Work required ▸ Copy the listing below word for word, leaving out the pictures.

[Stored dataset listing]
---------------
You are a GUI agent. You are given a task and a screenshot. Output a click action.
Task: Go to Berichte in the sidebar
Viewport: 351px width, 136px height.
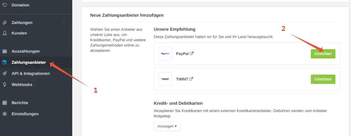point(20,102)
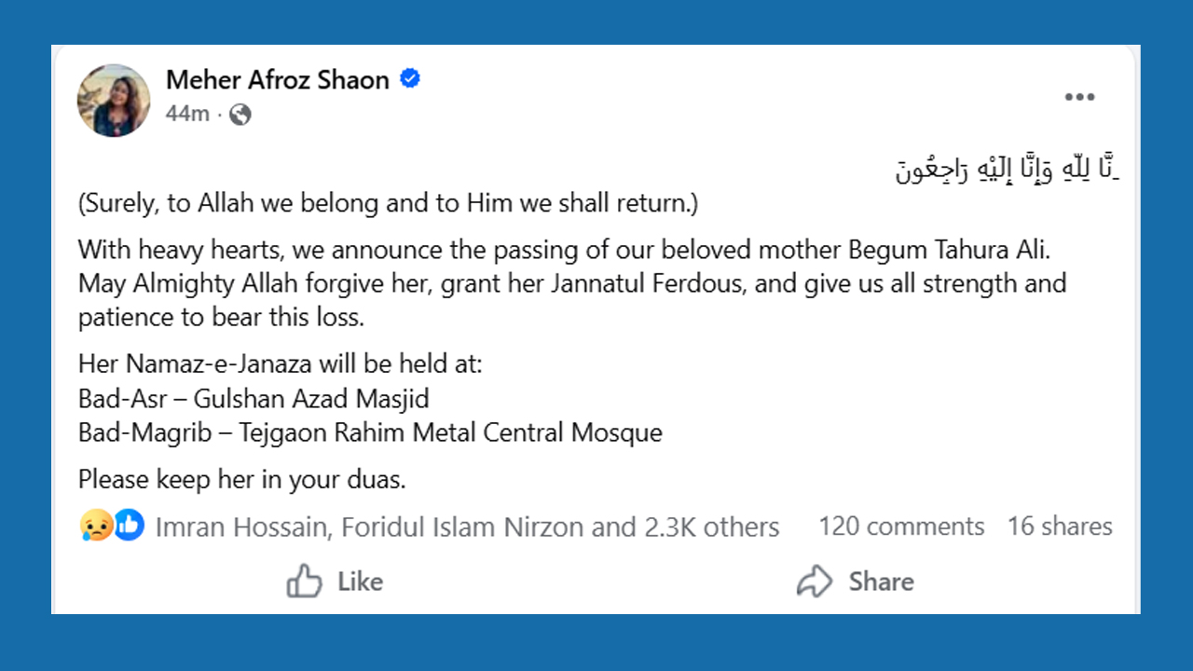Click the Arabic verse at post top
The height and width of the screenshot is (671, 1193).
point(1006,171)
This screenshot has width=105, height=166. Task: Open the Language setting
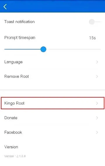[53, 62]
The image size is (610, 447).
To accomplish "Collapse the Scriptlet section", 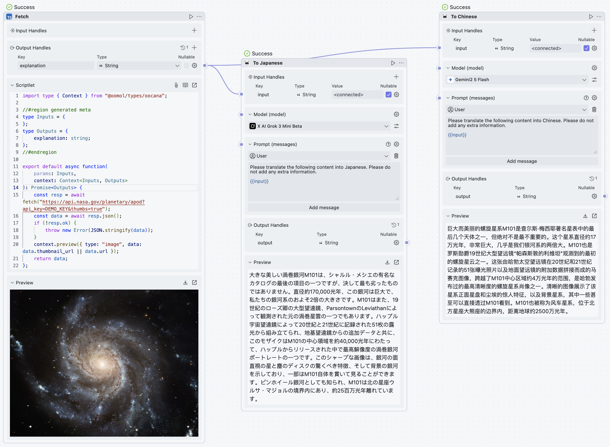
---------------
Output ▸
You are a GUI agent. You are given a task and a screenshot. Output a click action.
Task: Go to Berichte in the sidebar
Viewport: 351px width, 136px height.
point(20,102)
Click the Arabic verse at post top
The height and width of the screenshot is (671, 1193).
point(1006,171)
This screenshot has width=105, height=166. Task: Open the Language setting
[53, 62]
The image size is (610, 447).
To accomplish "Collapse the Scriptlet section", 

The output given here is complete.